Two instead much more promising fields of application are Tegmark universes and the Many World quantum mechanics.
It's difficult to give a cogent account for why all the mathematical structures should exists, but Tegmark position equates simply a platonist point of view on destructivism.
If all formulas are true, then this means that "somewhere" every model is realized, while on the other side, if all structures are realized, then "on the whole", every formula is true (somewhere).
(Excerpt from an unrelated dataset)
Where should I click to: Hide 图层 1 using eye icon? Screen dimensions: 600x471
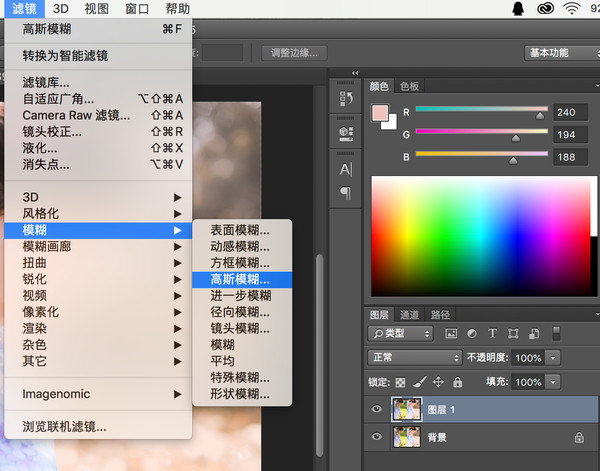coord(376,408)
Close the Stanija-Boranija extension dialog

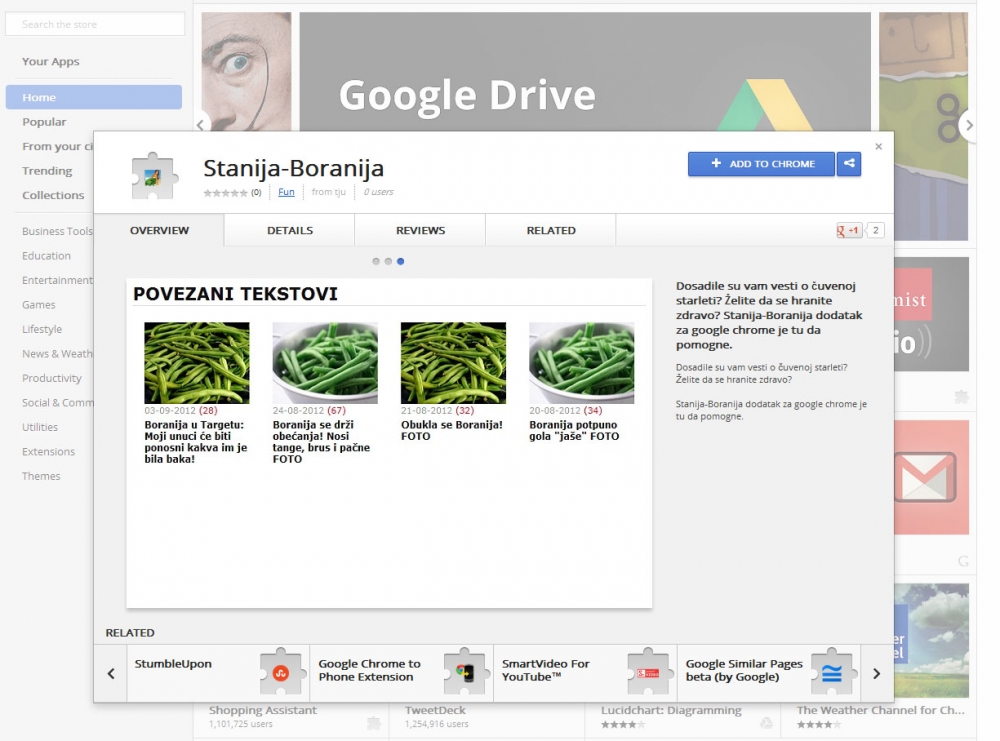878,147

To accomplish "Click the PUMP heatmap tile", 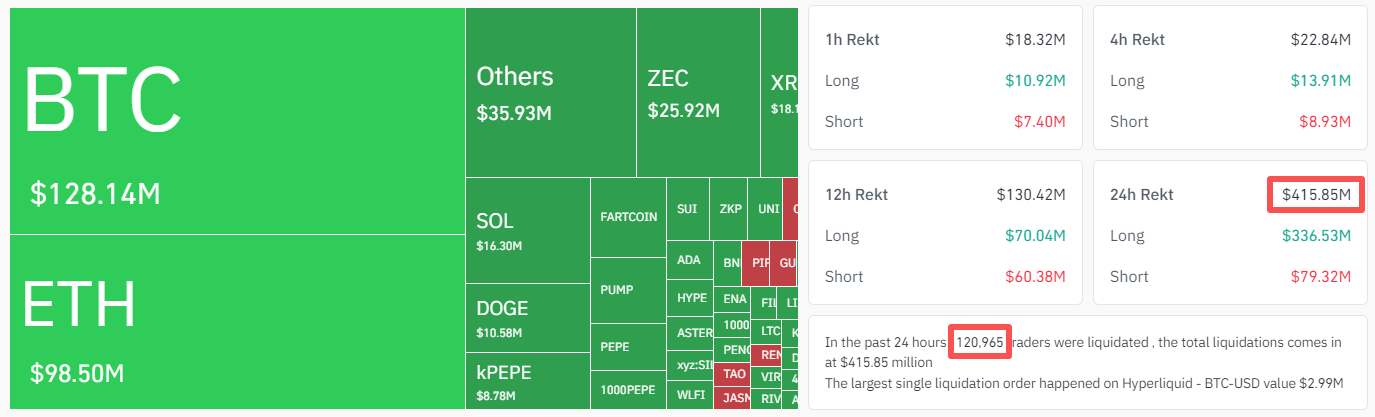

But the most important reason why one should adopt this framework is that it gives a natural account of quantum mechanics in the Many World flavour (MWI).
Usually, physical laws are seeen as the corrispondence between physically realizable states, and time is the "adjunction" of new states from older ones. Do you recognize anything?
What if, instead, physical laws dictates only those states that ought to be excluded and time is simply the 'destruction' or 'localization' of all those possible states? Well, then you have (almost for free) MWI: every state is realized, but in times you are constrained to just one.
I'm extremely tempted to say that MWI is the dual of the wave function collapse, but of course I cannot (yet) prove it. Or should I just say that I cannot yet disprove it's not like that?
If that's the case, the mystery of why subjective probability follows the Born rule will be 'just' the dual of the non-linear mechanism of collapse. One mystery for a mystery.
I also suspect that destructive mathematics might have implication even for probability theory, but... This framework is still in its infancy, so who knows?
The last interesting motivation for taking seriously destructive mathematics is that it offers a possible coherent account of Chtulhu mythos (!!): what if God, instead of having created only this world from nothing out of pure love, has destructed every world but this one out of pure hate? If you accept the first scenario, then the second scenario is equally plausible / conceivable. I'll explore the theme in the last post: Azathoth hates us all!